Ein maximales Leben mit dem Mindesten
Über die Mindestsicherung wird viel diskutiert. Doch wer kennt die Bezieher? Oder weiß, wie sie über die Runden kommen? Sonja Marnissi über das Mindeste in ihrem Leben.
Von Michaela S. Paulmichl
Landeck –Der Laborkasten für den Biologieunterricht um rund 50 Euro wäre fast zum unüberwindbaren Problem geworden. Und immer sind es auch die Schuhe. Die Füße von Kindern oder Jugendlichen im Wachstum nehmen keine Rücksicht darauf, dass 300 Euro im Monat gerade einmal für Lebensmittel, Hygieneartikel, Wasch- und Putzmittel reichen – wenn man sehr sparsam ist. „Kleidung oder die Teilhabe am öffentlichen Leben gehen sich nicht aus“, sagt Sonja Marnissi aus Landeck. Sie ist gesundheitlich schwer beeinträchtigt und lebt von einer Berufsunfähigkeitspension. Da diese immer wieder neu beantragt werden muss, bekommt die 55-Jährige in den dazwischenliegenden Monaten eine Mindestsicherung – unterm Strich etwa gleich viel.
Mit der ihr zur Verfügung stehenden finanziellen Unterstützung, darunter auch das Kindergeld für den jüngsten Sohn und eine geringe Notstandsbeihilfe, kann sie Miete und Betriebskosten um 400 Euro bezahlen, Strom um 50 Euro, Telefon, Versicherungen und einen noch laufenden Kredit von früher.
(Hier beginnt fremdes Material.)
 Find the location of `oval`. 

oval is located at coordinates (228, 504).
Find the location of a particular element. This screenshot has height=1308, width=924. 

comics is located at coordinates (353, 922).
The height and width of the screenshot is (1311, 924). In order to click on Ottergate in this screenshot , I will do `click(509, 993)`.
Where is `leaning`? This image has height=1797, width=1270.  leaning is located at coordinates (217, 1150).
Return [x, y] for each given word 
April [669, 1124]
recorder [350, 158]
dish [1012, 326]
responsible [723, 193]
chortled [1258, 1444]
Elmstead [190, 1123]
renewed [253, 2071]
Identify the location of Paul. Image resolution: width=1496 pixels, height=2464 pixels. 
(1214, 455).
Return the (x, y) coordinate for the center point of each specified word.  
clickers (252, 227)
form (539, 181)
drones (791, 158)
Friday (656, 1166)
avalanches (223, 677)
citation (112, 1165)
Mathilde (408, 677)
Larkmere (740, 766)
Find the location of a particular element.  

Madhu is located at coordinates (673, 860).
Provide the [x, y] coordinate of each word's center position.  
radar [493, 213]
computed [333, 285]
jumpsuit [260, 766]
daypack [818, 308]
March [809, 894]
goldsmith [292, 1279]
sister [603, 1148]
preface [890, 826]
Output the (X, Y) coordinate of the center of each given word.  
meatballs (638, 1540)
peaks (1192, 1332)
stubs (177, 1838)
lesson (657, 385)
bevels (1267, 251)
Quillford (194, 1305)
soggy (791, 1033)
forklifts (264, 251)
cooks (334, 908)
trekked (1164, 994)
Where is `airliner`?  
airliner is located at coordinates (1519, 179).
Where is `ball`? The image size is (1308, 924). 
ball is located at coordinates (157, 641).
Bleiben rund 300 Euro. „Das geht sich aus.“ Die Oberländerin, die selbst gerne ehrenamtlich hilft, wenn es sich irgendwie ausgeht, ist nicht undankbar: „Ich habe zu meinen Kindern immer gesagt, dass ein Dach über dem Kopf, Essen und Trinken in anderen Ländern nicht selbstverständlich sind.“ Doch eine Kürzung der Mindestsicherung, wie derzeit diskutiert, könne sie sich nicht vorstellen, „das wäre fatal für Menschen wie mich. Wir könnten uns das Essen nicht mehr leisten.“
Bei der Alleinerzieherin und ihrem jüngsten Sohn – der Gymnasiast will studieren – gibt es oft Gemüse zu essen, mit Reis oder Nudeln. „Alles frisch gekocht, das ist billiger und auch gesünder!“ Statt Süßigkeiten gibt es Obst. „Darauf kann ich nicht verzichten“, sagt Sonja Marnissi und hält die Schüssel mit den Äpfeln, den Birnen und Bananen mit beiden Händen fest umschlossen.
Worauf sie verzichten muss, sind Dinge, die für andere selbstverständlich sind: „Ich konnte meinen Kindern nichts bieten – keine Ausflüge, Kinobesuche und schon gar keine Urlaube. Wir haben natürlich kein Auto, das ginge sich nie aus, und ich brauche auch keines. Aber es war mir auch nie möglich, Fahrräder zu kaufen. Wir hatten jedoch manchmal das Glück, welche geschenkt zu bekommen.“
Wegen der Kinder konnte sie immer nur geringfügig arbeiten – als Putzfrau, Zimmermädchen oder Bürohilfe. Heute ist auch das nicht mehr möglich: Die Mutter von vier Kindern ist körperlich schwer beeinträchtigt, wegen angeborener Knieleiden wurde sie 13-mal operiert, sie hat Polyarthrose an den Händen und leidet seit 1990 an schweren Depressionen. Menschen wie sie werden häufig als Sozialschmarotzer bezeichnet, als arbeitsunwillig. Es wird mit Fingern auf sie gezeigt: „Du gehörsch ja nach Hall!“
Wer aufgrund gesundheitlicher Probleme nicht mehr arbeiten kann, hat das Nachsehen, sagt Sonja Marnissi. Der Platz im Leben scheint vorgegeben. Sie wünscht sich mehr Arbeitsplätze für körperlich und psychisch erkrankte Menschen.